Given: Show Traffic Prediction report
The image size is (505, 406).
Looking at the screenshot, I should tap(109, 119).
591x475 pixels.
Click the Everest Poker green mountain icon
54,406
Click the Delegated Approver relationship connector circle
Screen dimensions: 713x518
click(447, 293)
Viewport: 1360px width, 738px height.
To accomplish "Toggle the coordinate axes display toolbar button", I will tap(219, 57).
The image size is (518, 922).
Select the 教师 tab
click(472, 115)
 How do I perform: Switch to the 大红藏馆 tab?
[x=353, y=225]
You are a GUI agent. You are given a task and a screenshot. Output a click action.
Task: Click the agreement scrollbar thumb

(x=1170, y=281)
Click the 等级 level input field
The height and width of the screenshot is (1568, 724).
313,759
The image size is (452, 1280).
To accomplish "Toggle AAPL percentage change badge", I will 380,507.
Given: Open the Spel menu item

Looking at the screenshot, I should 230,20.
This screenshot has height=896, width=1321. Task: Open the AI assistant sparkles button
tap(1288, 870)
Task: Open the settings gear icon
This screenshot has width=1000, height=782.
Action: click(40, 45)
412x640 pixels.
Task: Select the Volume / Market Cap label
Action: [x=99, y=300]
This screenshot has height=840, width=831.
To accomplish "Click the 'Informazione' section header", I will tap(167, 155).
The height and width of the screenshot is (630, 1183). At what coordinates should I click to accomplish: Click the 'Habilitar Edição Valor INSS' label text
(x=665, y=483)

### [How to complete this task]
Each of the records above is to be copied exactly.

### [Answer space]
Given: Show Traffic Prediction report
The image size is (505, 406).
Looking at the screenshot, I should tap(109, 119).
591x475 pixels.
Click the Everest Poker green mountain icon
54,406
Click the Delegated Approver relationship connector circle
Screen dimensions: 713x518
click(447, 293)
Viewport: 1360px width, 738px height.
To accomplish "Toggle the coordinate axes display toolbar button", I will tap(219, 57).
The image size is (518, 922).
Select the 教师 tab
click(472, 115)
 How do I perform: Switch to the 大红藏馆 tab?
[x=353, y=225]
You are a GUI agent. You are given a task and a screenshot. Output a click action.
Task: Click the agreement scrollbar thumb

(x=1170, y=281)
Click the 等级 level input field
The height and width of the screenshot is (1568, 724).
313,759
The image size is (452, 1280).
To accomplish "Toggle AAPL percentage change badge", I will 380,507.
Given: Open the Spel menu item

Looking at the screenshot, I should 230,20.
This screenshot has height=896, width=1321. Task: Open the AI assistant sparkles button
tap(1288, 870)
Task: Open the settings gear icon
This screenshot has width=1000, height=782.
Action: click(40, 45)
412x640 pixels.
Task: Select the Volume / Market Cap label
Action: [x=99, y=300]
This screenshot has height=840, width=831.
To accomplish "Click the 'Informazione' section header", I will tap(167, 155).
The height and width of the screenshot is (630, 1183). At what coordinates should I click to accomplish: Click the 'Habilitar Edição Valor INSS' label text
(x=665, y=483)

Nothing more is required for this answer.